# To do
Please duplicate the lines of the records starting with the line that contains "You are a computer-use agent. Image" and going on through the line that contains "click(x=630, y=730)", both included, and leave the pictures out of the answer.

# Supplied data
▼
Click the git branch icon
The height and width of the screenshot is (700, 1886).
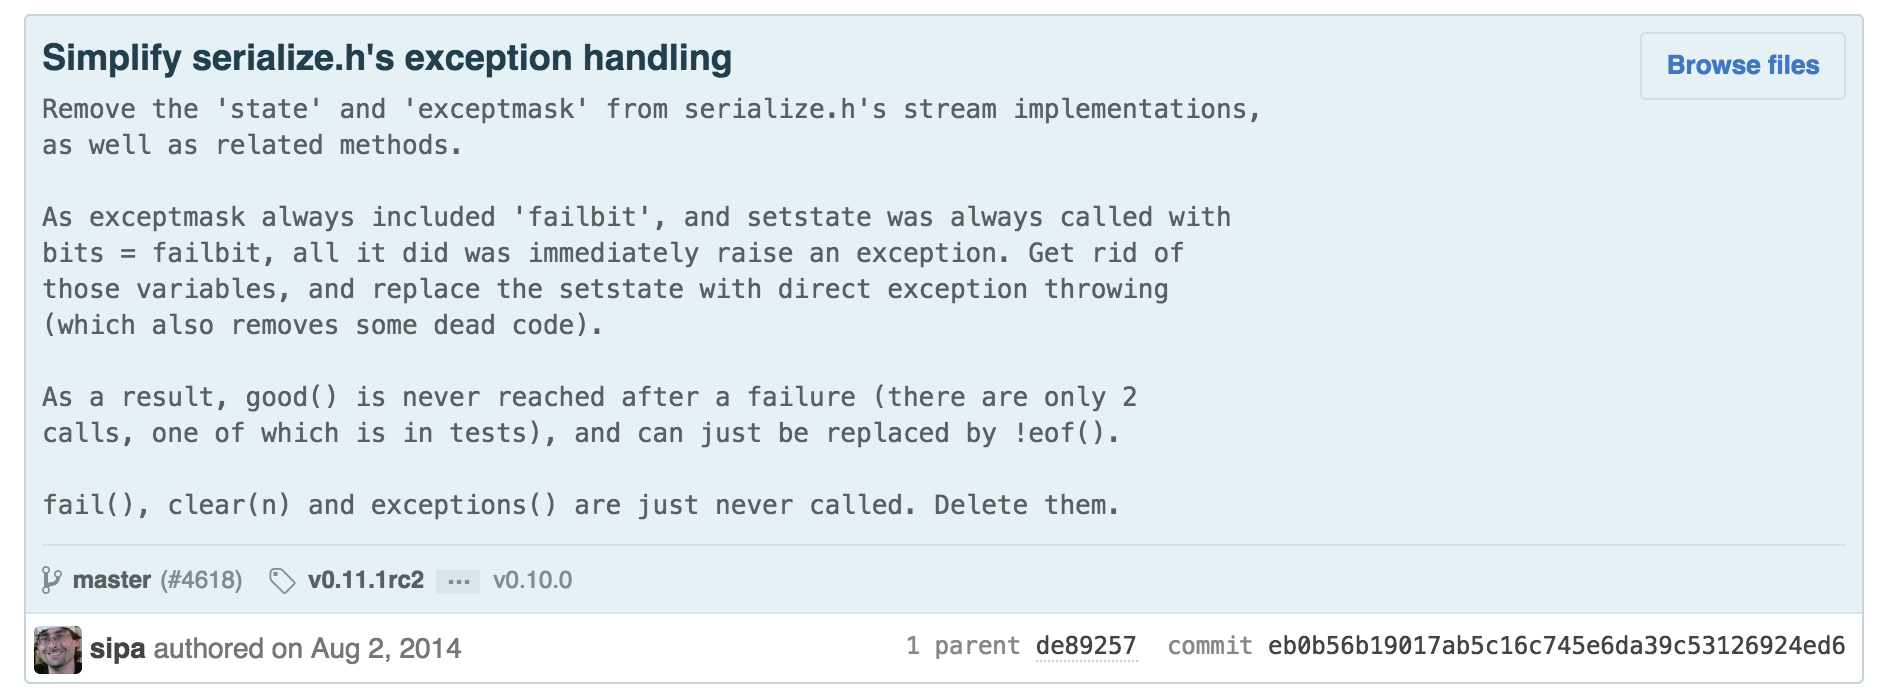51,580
▲
▼
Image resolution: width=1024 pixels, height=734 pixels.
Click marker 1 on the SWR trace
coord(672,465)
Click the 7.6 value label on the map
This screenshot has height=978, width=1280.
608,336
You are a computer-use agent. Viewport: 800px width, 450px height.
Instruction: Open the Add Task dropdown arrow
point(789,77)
▲
▼
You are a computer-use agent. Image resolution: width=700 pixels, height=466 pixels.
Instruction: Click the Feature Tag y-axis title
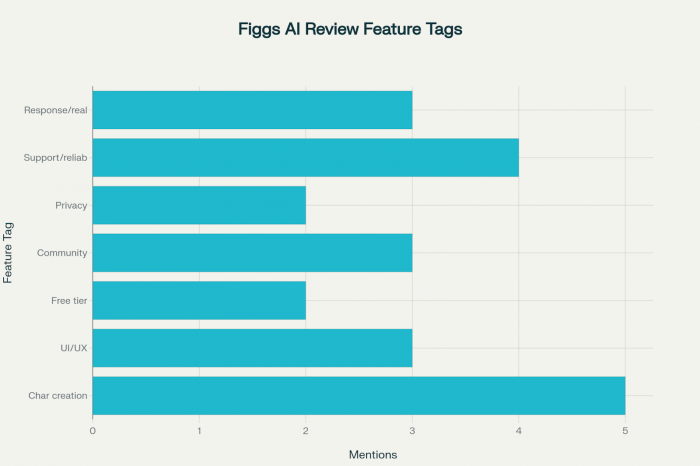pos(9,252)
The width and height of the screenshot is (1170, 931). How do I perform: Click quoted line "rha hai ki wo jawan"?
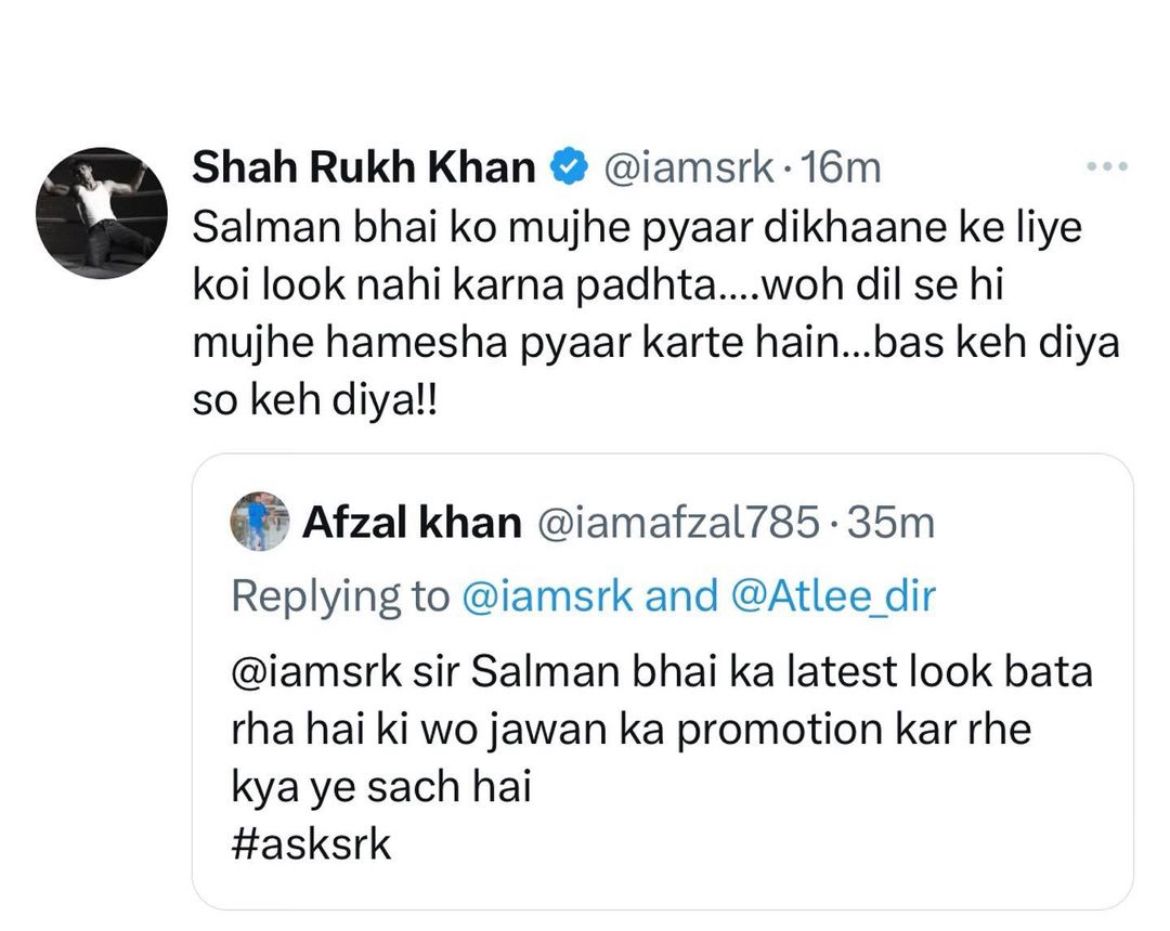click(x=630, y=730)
▲
# Worked answer
You are a computer-use agent. Image resolution: width=700 pixels, height=466 pixels.
Instruction: Click the Feature Tag y-axis title
pos(9,252)
The width and height of the screenshot is (1170, 931). How do I perform: Click quoted line "rha hai ki wo jawan"?
click(x=630, y=730)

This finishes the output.